(Collected data entries)

[Start of section]

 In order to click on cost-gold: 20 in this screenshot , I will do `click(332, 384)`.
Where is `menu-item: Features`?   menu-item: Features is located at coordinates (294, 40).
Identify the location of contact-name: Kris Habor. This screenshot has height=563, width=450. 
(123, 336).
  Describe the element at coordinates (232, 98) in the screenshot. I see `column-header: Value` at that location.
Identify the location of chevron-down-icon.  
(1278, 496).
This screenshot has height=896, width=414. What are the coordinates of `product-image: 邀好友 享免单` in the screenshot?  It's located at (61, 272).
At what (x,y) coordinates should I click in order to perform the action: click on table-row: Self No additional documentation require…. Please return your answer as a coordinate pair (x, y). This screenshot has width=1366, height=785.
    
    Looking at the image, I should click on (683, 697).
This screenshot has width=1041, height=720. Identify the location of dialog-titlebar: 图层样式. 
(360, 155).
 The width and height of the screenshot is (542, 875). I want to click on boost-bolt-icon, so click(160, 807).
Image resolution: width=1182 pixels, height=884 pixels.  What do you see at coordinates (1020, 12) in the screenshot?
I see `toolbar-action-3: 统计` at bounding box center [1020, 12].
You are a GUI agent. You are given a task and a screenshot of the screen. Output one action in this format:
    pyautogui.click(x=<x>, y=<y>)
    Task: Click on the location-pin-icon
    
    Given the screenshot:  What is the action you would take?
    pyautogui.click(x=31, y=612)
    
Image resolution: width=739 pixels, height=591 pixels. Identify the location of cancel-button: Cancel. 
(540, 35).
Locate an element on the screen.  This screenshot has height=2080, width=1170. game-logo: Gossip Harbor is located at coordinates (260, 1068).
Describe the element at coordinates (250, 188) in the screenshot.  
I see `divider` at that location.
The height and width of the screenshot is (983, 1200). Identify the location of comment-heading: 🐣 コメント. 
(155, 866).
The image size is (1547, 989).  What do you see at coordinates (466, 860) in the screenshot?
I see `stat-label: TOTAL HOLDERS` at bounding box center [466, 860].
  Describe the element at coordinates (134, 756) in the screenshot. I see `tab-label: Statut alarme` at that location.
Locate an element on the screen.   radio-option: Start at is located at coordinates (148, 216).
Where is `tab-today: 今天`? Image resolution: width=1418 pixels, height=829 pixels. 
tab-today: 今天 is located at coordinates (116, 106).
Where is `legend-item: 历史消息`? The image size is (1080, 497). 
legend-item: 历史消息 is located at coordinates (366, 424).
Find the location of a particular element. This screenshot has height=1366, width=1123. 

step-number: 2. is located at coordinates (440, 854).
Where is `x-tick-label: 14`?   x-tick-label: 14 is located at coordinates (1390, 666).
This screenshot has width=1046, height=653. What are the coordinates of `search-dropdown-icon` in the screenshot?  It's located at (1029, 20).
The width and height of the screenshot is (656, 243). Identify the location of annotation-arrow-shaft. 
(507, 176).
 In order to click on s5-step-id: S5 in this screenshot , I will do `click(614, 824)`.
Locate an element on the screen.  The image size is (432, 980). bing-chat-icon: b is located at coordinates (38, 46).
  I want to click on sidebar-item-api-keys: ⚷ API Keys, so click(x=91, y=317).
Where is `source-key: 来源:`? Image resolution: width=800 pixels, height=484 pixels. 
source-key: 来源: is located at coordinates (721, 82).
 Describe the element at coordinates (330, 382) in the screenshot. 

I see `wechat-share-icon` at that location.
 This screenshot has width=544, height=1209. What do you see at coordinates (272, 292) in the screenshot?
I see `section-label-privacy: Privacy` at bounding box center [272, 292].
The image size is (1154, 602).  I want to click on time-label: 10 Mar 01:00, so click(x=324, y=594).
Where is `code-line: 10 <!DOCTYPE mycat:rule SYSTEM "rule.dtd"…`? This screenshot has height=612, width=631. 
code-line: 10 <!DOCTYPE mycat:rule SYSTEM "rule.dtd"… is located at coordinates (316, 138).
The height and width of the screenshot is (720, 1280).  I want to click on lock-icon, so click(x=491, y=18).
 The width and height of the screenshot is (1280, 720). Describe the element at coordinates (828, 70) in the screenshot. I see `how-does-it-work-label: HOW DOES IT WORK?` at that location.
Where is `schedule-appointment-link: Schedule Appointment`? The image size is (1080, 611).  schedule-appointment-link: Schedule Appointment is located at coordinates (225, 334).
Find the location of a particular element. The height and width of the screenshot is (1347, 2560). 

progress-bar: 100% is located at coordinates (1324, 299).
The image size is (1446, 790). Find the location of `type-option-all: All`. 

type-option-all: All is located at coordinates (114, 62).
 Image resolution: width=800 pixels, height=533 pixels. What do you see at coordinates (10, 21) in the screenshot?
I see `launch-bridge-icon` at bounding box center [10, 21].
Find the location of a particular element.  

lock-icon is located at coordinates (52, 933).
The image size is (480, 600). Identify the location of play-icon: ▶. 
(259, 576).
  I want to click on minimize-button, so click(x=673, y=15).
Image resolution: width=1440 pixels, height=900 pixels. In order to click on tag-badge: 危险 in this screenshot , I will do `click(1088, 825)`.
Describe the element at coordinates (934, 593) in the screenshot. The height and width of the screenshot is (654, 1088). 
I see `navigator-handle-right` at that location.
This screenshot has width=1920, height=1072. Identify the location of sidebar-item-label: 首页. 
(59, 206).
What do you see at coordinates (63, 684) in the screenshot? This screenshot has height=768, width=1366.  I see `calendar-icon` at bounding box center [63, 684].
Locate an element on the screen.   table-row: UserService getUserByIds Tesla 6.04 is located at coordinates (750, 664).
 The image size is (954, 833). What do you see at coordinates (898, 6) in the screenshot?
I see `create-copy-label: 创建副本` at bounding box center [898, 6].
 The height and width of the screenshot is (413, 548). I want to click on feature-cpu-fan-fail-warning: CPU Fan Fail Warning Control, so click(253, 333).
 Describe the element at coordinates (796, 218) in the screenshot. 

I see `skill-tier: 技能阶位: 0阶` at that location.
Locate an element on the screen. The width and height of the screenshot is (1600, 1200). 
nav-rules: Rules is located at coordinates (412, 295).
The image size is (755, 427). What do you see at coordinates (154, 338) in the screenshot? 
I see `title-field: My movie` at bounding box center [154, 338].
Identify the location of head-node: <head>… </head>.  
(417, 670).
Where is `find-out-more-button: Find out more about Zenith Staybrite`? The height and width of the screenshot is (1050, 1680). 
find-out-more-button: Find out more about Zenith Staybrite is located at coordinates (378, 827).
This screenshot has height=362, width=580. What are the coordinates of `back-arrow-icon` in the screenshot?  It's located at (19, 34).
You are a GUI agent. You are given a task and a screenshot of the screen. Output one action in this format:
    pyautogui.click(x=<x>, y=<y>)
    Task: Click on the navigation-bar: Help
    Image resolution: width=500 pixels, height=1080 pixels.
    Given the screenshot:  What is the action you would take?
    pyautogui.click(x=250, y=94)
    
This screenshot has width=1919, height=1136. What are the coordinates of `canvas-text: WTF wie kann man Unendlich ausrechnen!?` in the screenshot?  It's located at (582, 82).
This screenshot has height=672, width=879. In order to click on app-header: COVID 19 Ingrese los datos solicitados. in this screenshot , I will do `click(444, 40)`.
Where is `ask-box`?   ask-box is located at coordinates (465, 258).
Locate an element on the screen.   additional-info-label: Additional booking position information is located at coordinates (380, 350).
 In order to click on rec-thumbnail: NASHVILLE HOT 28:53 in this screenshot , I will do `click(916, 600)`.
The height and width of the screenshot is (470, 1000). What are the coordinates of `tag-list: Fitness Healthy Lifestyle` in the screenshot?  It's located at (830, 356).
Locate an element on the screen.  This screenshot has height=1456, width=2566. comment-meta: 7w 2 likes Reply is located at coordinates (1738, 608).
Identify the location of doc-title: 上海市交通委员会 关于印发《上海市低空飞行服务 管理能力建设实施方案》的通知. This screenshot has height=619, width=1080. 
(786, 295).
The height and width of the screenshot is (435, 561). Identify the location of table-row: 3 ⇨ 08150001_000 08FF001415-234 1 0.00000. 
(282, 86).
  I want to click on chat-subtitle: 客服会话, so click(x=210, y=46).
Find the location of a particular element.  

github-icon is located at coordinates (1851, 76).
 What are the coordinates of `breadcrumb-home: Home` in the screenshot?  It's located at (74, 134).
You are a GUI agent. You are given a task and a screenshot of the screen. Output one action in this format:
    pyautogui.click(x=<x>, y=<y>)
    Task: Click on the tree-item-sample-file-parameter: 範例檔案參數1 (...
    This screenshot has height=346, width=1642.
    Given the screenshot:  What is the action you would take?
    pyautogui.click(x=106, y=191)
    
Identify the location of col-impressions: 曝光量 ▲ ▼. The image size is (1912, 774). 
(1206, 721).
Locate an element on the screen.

[End of section]

=== Required action ===
Count the lines in the items above that contain the word "additional", and reply with the number only.

=== Solution ===
2